Теперь, после смерти Серафима Утешителя, Артамонов-старший ходил развлекаться к вдовой дьяконице Таисье Параклитовой, женщине неопределенных лет, худенькой, похожей на подростка и на черную козу. Она была тихая и всегда во всем соглашалась с ним:

— Так, милый! — говорила она. — Да, да, милый, да!

Пил Артамонов много, но хмелел медленно, и его раздражало, что навязчивые, унылые думы так долго не тают, не тонут в крепких, вкусных водках Таисьи. Первые минуты опьянения были неприятны, хмель делал мысли Петра о себе, о людях еще более едкими, горькими, окрашивал всю жизнь в злые, зелено-болотные краски, придавал им кипучую быстроту; Артамонову казалось, что это кипение вертит, кружит его, а в следующую минуту перебросит через какой-то край. Скрипя зубами, он вслушивался, всматривался в темный бунт внутри себя, потом кричал дьяконице:

— Ну, что молчишь? Говори что знаешь!

Женщина козой прыгала на колени к нему, она была удивительно легкая и теплая; раскрыв пред собою невидимую книгу, она читала:

— Поручика Маврина Помялова отчислила от себя, он опять проиграл в карты триста двадцать; хочет она векселя подать ко взысканию, у нее векселя на него есть. А жандарм потому жену свою держит здесь, что завел в городе любовницу, а не потому, что жена больная…
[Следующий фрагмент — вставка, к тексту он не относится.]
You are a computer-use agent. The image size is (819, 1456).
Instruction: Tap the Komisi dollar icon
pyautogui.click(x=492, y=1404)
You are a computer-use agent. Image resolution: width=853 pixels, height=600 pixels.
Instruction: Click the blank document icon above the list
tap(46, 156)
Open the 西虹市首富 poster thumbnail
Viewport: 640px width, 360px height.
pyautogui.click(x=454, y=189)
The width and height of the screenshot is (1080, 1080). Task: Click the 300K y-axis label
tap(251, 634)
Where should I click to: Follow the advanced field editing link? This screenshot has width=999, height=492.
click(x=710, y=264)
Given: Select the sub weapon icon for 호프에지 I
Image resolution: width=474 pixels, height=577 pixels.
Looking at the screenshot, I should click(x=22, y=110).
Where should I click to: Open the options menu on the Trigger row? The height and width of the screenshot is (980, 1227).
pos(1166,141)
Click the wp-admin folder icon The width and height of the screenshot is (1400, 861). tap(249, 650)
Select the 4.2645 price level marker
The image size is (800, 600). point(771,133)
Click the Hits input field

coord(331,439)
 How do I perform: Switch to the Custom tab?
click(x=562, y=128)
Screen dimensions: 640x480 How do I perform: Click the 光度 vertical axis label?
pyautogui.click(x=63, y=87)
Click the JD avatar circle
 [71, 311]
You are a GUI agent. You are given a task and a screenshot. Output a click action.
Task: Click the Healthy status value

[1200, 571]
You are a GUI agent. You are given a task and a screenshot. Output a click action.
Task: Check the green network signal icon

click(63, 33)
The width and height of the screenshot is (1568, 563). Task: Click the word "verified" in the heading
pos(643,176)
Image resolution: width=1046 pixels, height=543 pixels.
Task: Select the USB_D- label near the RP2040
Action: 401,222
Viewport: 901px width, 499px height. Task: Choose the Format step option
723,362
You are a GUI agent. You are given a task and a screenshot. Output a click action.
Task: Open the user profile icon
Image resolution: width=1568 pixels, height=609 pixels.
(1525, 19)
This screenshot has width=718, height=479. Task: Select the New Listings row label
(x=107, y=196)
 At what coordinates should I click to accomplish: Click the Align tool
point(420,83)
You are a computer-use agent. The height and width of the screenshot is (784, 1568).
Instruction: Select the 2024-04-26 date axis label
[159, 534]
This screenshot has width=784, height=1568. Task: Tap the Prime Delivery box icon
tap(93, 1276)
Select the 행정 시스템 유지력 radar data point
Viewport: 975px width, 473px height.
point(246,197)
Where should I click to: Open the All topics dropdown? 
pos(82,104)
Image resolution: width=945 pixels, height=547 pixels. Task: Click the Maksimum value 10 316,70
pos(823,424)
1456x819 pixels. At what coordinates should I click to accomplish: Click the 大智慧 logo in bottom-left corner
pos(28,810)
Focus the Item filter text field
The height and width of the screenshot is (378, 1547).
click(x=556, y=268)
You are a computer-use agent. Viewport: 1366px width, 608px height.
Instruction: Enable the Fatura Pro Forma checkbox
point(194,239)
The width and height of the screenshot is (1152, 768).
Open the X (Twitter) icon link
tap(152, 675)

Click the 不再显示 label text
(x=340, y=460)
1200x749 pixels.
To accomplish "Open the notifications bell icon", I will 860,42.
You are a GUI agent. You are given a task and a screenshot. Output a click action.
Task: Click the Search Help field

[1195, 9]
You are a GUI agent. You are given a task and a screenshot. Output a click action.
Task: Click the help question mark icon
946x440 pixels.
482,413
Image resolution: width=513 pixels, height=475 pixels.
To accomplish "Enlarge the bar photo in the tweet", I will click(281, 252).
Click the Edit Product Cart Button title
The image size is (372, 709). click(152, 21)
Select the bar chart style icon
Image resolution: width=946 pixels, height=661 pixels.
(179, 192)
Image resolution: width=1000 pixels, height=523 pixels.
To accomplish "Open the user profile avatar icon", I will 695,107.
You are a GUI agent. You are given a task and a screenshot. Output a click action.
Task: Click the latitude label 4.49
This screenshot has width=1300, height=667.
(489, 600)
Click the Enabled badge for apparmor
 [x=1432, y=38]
— Это все — дрянь, — говорил Артамонов.

— Дрянь, милый, и — какая дрянь!

Ее рассказы о дрянненьких былях города путали думы Артамонова, отводили их в сторону, оправдывали и укрепляли его неприязнь к скучным грешникам — горожанам. На место этих дум вставали и двигались по какому-то кругу картины буйных кутежей на ярмарке; метались неистовые люди, жадно выкатив пьяные, но никогда не сытые глаза, жгли деньги и, ничего не жалея, безумствовали всячески в лютом озлоблении плоти, стремясь к большой, ослепительно-белой на черном, бесстыдно обнаженной женщине…

Петр Артамонов молча сосал разноцветные водки, жевал скользкие, кисленькие грибы и чувствовал всем своим пьяным телом, что самое милое, жутко могучее и настоящее скрыто в ярмарочной бесстыднице, которая за деньги показывает себя голой и ради которой именитые люди теряют деньги, стыд, здоровье. А для него от всей жизни осталась вот эта черная коза.

— Раздевайся, — рычал он. — Пляши!

— Как же я без музыки-то? — говорит дьяконица, расстегиваясь. — Носкова бы позвать, охотника, он на гармонии хорошо играет…

В этих забавах время шло незаметно, иногда из потока мутных дней выскакивало что-то совершенно непостижимое: зимою пришли слухи о том, что рабочие в Петербурге хотели разрушить дворец, убить царя.

Тихон Вялов ворчал:

— Еще и церкви рассыплют. А — как же? Народ — не железный.

Летом стали говорить, что по русским морям плавает русский же корабль и стреляет из пушек по городам, — Тихон сказал:

— А — как же? Навыкли воевать.

По городу снова пошли с иконами. Воропонов в рыжем сюртуке нес портрет царя и требовал:

— Спаси, господи, люди твоя-а-а!

В этот раз он кричал еще громче и даже злее, но все-таки в его — а-а! — призыв на помощь звучал тревожно.

Шитейкин, с двухствольным ружьем в руках, пьяный, без шапки, сверкая багровой лысиной, шел во главе своих кожевников и неистово скандалил, орал:

— Ребята! Не дадим жидам Россию! Чья Россия? Наша!

— Наша, — согласно кричали кожевники, тоже не трезвые, и, встречая ткачей, врагов своих, затевали с ними драки, ударили палкой доктора Яковлева, бросили в Оку старика аптекаря; Житейкин долго гонялся по городу за сыном его, дважды разрядил вслед ему ружье, но — не попал, а только поранил дробью спину портного Брускова.